● WORK REQUIRED
Wherever a line in the data below holds "Open", copy that line.

--- START ---

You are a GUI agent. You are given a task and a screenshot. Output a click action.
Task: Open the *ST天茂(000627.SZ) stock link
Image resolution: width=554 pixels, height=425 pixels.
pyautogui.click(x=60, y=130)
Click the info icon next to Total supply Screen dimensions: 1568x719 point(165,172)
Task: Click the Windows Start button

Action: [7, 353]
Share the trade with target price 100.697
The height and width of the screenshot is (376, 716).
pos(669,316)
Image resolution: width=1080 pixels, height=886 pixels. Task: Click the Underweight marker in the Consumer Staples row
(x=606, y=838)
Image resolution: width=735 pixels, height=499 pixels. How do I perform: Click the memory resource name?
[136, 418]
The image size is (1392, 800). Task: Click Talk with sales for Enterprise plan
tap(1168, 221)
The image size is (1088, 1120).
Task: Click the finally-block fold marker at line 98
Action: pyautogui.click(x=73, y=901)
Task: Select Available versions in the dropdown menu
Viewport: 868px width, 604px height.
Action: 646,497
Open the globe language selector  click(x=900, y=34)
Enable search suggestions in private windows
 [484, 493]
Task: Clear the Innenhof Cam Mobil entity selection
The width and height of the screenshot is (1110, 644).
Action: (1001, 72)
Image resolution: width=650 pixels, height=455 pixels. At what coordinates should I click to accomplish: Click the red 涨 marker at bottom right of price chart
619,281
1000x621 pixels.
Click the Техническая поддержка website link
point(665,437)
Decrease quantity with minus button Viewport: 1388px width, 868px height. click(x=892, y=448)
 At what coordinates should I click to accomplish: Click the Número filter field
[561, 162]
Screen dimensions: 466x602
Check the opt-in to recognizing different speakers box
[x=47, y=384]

--- END ---

● OUTPUT OF THE TASK
Task: Open the *ST天茂(000627.SZ) stock link
Open the globe language selector  click(x=900, y=34)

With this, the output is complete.